▽

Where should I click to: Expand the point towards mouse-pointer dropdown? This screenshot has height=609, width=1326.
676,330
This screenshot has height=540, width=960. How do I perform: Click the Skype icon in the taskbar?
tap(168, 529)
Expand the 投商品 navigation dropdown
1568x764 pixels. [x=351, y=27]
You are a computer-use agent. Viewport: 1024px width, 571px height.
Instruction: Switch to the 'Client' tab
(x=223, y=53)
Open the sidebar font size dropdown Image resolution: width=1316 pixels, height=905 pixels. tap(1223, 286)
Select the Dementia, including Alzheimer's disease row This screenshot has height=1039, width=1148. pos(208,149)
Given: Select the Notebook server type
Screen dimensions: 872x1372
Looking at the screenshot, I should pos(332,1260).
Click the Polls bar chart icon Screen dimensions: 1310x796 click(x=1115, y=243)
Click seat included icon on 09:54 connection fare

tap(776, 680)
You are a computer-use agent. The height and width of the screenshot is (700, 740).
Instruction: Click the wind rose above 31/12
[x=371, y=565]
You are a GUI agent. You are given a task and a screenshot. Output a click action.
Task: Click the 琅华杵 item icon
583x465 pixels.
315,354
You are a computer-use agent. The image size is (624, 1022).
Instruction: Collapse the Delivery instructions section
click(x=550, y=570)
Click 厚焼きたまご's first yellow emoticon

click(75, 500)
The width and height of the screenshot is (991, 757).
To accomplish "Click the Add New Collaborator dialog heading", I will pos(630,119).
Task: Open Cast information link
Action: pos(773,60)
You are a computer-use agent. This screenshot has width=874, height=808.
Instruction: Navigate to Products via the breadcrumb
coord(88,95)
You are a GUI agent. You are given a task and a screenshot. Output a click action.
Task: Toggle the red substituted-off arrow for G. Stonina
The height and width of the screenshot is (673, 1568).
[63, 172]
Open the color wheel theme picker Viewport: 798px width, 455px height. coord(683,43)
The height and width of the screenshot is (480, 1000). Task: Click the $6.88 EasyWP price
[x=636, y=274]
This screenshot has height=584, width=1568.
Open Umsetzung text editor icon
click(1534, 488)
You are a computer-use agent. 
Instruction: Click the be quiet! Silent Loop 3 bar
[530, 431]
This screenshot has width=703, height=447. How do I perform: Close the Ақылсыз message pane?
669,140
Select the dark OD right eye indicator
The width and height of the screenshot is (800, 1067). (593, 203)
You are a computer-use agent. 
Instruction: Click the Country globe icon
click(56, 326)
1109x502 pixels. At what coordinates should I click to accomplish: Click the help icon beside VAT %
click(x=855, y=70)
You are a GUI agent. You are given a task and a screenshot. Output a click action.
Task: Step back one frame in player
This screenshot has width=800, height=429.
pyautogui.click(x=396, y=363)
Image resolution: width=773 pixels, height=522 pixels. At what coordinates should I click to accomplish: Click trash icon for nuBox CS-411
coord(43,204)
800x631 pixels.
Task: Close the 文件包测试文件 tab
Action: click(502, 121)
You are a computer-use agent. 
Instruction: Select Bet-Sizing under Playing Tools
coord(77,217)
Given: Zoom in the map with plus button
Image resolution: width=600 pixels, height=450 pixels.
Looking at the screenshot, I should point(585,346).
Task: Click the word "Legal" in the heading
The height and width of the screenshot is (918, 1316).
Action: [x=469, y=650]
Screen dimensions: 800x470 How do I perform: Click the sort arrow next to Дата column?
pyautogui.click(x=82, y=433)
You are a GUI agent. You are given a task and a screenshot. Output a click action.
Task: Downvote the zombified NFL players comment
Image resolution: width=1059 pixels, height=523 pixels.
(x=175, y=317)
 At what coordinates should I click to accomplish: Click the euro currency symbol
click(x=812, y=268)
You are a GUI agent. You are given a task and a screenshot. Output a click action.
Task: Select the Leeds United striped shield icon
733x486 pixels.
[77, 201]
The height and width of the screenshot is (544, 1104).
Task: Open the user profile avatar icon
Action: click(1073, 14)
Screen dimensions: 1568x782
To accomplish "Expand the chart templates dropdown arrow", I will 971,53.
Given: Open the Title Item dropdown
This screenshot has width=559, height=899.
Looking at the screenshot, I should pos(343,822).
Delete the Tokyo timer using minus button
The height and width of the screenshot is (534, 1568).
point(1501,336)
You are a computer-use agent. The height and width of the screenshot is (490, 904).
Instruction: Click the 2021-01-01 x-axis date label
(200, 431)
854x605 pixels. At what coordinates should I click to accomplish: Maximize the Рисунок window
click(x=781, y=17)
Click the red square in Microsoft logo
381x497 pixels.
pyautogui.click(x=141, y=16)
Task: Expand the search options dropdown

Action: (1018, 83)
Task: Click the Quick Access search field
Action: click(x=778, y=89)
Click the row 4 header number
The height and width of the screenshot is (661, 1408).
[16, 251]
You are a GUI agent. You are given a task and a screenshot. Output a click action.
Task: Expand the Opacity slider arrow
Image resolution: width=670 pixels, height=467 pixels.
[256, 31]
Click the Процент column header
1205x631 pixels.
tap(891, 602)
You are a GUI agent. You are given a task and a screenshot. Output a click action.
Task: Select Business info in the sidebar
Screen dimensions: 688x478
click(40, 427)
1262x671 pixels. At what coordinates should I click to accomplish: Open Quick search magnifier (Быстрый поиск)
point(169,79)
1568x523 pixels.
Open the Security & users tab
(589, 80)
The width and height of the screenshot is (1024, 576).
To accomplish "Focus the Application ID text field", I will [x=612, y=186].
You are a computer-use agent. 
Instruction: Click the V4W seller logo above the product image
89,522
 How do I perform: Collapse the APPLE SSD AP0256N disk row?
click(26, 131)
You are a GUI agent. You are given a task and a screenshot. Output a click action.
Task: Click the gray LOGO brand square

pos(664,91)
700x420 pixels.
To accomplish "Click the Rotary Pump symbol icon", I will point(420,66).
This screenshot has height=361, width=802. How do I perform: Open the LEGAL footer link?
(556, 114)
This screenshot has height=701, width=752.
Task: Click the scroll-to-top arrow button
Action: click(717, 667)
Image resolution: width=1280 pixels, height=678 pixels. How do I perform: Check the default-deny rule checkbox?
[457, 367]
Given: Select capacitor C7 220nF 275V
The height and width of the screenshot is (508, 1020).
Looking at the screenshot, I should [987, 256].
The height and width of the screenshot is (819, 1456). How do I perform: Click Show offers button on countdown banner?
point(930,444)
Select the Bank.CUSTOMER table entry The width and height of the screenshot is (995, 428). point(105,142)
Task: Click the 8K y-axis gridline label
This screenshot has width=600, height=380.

△

#### About this exercise
Take from the listing above each line that contains the string "Viewport".

#### Exercise solution
You are a computer-use agent. Viewport: 1024px width, 571px height.
Open the color wheel theme picker Viewport: 798px width, 455px height. coord(683,43)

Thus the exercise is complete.